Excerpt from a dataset

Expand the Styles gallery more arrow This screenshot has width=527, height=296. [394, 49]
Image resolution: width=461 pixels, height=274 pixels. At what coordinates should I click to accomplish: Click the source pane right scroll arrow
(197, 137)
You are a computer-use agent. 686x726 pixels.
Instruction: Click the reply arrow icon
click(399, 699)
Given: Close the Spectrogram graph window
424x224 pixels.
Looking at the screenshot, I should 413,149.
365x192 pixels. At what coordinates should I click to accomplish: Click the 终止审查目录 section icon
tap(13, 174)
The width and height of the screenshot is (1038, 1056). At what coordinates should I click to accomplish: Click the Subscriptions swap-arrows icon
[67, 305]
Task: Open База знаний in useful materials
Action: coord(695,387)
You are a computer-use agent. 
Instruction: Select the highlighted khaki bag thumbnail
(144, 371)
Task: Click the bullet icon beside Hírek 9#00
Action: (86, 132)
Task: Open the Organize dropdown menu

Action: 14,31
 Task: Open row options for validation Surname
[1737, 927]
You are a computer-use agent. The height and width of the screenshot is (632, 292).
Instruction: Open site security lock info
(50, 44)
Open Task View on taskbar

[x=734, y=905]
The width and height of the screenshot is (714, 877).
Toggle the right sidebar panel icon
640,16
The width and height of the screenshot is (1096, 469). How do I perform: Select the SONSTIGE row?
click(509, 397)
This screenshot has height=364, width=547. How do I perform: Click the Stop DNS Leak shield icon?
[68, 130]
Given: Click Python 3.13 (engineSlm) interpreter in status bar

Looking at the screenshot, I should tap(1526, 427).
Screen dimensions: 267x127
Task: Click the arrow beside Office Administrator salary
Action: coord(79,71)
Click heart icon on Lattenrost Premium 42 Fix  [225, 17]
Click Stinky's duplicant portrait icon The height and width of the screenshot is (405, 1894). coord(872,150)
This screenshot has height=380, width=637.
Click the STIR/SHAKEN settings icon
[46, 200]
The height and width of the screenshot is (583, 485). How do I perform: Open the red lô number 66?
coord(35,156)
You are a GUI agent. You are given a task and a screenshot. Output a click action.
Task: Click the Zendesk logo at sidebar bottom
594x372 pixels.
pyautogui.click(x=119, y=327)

*Exercise brief*
Copy out every one of the records above word for word, without changing anything.

*Written response*
Expand the Styles gallery more arrow This screenshot has width=527, height=296. [394, 49]
Image resolution: width=461 pixels, height=274 pixels. At what coordinates should I click to accomplish: Click the source pane right scroll arrow
(197, 137)
You are a computer-use agent. 686x726 pixels.
Instruction: Click the reply arrow icon
click(399, 699)
Given: Close the Spectrogram graph window
424x224 pixels.
Looking at the screenshot, I should 413,149.
365x192 pixels. At what coordinates should I click to accomplish: Click the 终止审查目录 section icon
tap(13, 174)
The width and height of the screenshot is (1038, 1056). At what coordinates should I click to accomplish: Click the Subscriptions swap-arrows icon
[67, 305]
Task: Open База знаний in useful materials
Action: coord(695,387)
You are a computer-use agent. 
Instruction: Select the highlighted khaki bag thumbnail
(144, 371)
Task: Click the bullet icon beside Hírek 9#00
Action: (86, 132)
Task: Open the Organize dropdown menu

Action: 14,31
 Task: Open row options for validation Surname
[1737, 927]
You are a computer-use agent. The height and width of the screenshot is (632, 292).
Instruction: Open site security lock info
(50, 44)
Open Task View on taskbar

[x=734, y=905]
The width and height of the screenshot is (714, 877).
Toggle the right sidebar panel icon
640,16
The width and height of the screenshot is (1096, 469). How do I perform: Select the SONSTIGE row?
click(509, 397)
This screenshot has height=364, width=547. How do I perform: Click the Stop DNS Leak shield icon?
[68, 130]
Given: Click Python 3.13 (engineSlm) interpreter in status bar

Looking at the screenshot, I should tap(1526, 427).
Screen dimensions: 267x127
Task: Click the arrow beside Office Administrator salary
Action: coord(79,71)
Click heart icon on Lattenrost Premium 42 Fix  [225, 17]
Click Stinky's duplicant portrait icon The height and width of the screenshot is (405, 1894). coord(872,150)
This screenshot has height=380, width=637.
Click the STIR/SHAKEN settings icon
[46, 200]
The height and width of the screenshot is (583, 485). How do I perform: Open the red lô number 66?
coord(35,156)
You are a GUI agent. You are given a task and a screenshot. Output a click action.
Task: Click the Zendesk logo at sidebar bottom
594x372 pixels.
pyautogui.click(x=119, y=327)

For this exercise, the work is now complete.